Foreign investors fear India’s stock market boom may be over
Foreign investors pulled more than $10bn out of Indian stocks in October, the biggest monthly exodus since the start of the coronavirus pandemic, on growing concerns that the market’s huge bull run may finally be coming to an end as the economy slows.
India’s two main share indices posted their worst monthly losses since March 2020 last month while the rupee fell close to a record low against the US dollar, as international interest in what was one of the hottest global markets cools.
Investors increasingly fear that Indian shares, which have more than tripled since March 2020, could now struggle in the face of weak corporate earnings, signs of an economic slowdown and moves by the central bank to curb exuberant retail lending.
“It’s a pretty classic cyclical economic downturn in India,” said Saurabh Mukherjea, chief investment officer at Marcellus Investment Managers in Mumbai.
“The question is if it’s a few quarters or a more prolonged affair?” added Mukherjea. He has been buying defensive stocks in sectors such as information technology and pharmaceuticals, which he believes will perform in “times of uncertainty”.
Investors have also sold down their positions to brace for volatility around the US elections and to free up money to chase the recent stimulus-driven rally in Chinese shares.
Following October’s outflow, net inflows from foreign investors for this year have dropped to just $2bn, according to stock exchange data.

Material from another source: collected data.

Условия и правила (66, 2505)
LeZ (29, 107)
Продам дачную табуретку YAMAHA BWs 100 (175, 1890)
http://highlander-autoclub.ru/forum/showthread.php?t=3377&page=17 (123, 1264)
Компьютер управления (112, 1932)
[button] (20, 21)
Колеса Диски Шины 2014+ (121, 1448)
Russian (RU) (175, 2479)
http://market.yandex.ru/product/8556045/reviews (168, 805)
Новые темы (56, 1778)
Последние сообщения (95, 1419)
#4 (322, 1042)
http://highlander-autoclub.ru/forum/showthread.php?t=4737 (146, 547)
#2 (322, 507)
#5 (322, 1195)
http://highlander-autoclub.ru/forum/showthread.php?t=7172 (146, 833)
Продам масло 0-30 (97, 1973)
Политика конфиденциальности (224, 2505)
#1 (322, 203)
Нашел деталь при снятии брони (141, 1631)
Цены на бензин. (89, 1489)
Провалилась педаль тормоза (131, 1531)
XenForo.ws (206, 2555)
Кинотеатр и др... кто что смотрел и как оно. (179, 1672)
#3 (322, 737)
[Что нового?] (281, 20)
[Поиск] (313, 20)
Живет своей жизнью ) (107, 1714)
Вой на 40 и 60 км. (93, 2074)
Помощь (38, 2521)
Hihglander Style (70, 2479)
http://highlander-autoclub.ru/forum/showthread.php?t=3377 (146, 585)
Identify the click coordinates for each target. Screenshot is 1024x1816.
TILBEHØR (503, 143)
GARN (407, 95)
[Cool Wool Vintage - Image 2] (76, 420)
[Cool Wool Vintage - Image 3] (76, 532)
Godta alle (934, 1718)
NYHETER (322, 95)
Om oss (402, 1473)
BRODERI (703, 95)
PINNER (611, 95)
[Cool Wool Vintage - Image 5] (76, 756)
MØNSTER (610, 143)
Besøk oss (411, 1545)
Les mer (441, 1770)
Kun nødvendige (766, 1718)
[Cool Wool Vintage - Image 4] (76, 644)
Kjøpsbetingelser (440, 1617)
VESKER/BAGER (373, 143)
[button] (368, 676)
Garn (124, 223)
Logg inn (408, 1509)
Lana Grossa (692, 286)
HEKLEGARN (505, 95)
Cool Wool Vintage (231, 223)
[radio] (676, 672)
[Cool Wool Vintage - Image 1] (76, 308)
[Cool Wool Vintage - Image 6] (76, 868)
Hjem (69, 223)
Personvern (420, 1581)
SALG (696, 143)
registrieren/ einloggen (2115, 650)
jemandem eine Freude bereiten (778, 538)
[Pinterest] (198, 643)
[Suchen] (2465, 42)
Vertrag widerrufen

Even as money was still coming in earlier this year, foreign ownership of India’s stock market dropped to a 12-year low amid an Indian retail investor frenzy for shares.
A warning sign came in August with data showing Indian GDP grew 6.7 per cent in the three months to June, its slowest rate in five quarters. India’s “growth glass looks half-empty”, said Nomura economists last month.
After hitting a series of record highs this year, the Nifty 50 index of blue-chip Indian stocks fell 6.2 per cent in October. The Sensex meanwhile fell 5.8 per cent, its worst month since March 2020. Even so, the MSCI India trades at 24 times forward earnings, just ahead of the roughly 23 times for the US’s S&P 500 index.
Also driving stocks lower is a wide swath of Indian industry reporting sluggish earnings, with misses so far exceeding earnings beats, according to Goldman Sachs, whose analysts have lowered their rating on the country’s equities to “neutral” from “overweight”.
“We track the extent of downgrades on earnings. What we are seeing in India is fairly intense. Even [some] consumer staples are missing numbers,” said Sunil Tirumalai, chief emerging markets strategist at UBS.
Data has indicated consumer confidence is slowing; Indian vehicle sales have dipped in recent months, while bellwethers such as Hindustan Unilever, the seller of Dove soap and Cornetto ice cream, had “muted” industry wide demand growth, chief financial officer Ritesh Tiwari told analysts.
An inflection point for the glut of Indian companies coming to market in 2024 came with the highly symbolic $3.3bn listing of Hyundai’s Indian business on local stock bourses in October. Asia’s largest float this year was poorly received by retail investors, who were put off by its elevated valuation and an industry-wide vehicle sales slowdown.
Executives at Citigroup, one of Hyundai’s Indian bookrunners, nevertheless defended the listing and played down fears of a wider downturn.
“A temporary softness of one season or two months is not necessarily determining what our view on the outlook is for 2025,” Rahul Saraf, head of India investment banking at Citi, told reporters last month.
Other “large” clients are “very keen” to explore an Indian IPO, he added. “I think they’re actually encouraged with the listing of Hyundai [rather] than being discouraged.”
The cooling in sentiment also comes as China’s battered stock market enjoyed a stimulus-driven revival. Many overseas investors had been bullish on India while keeping positions in China low. But when Chinese stocks soared on news of the stimulus, many reduced Indian holdings so as to increase their bets on China or miss out on the rally.
But this shift would have limits, said Ashish Chugh, head of global emerging market equities at Loomis Sayles. “We don’t think the stimulus is going to solve the long-term problem of painful debt restructuring,” given how much China’s economy came to rely on borrowing for investment, he said.
India’s rally over the past year has been driven primarily by domestic investors ploughing bank deposits and household savings into the country’s burgeoning public markets, but foreign investors may be growing concerned that even local risk appetite is close to saturation.
“[Local] retail money that is coming into the market is still supportive. But there are signs that you’re actually reaching some limits on that,” said UBS’s Tirumalai.
Much now depends on whether Indian authorities take action to prevent a potential multiyear economic downturn, said Marcellus’s Mukherjea. While the Reserve Bank of India has indicated it is open to easing its 6.5 per cent key policy rate, governor Shaktikanta Das has stated that a rate cut now would be too risky.
Given inflation is close to 6 per cent, the RBI “faces a tough call, but I think they need to start cutting rates sooner rather than later”, Mukherjea added. “Provided there is appropriate monetary and fiscal action, we should snap out of this by Christmas 2025.”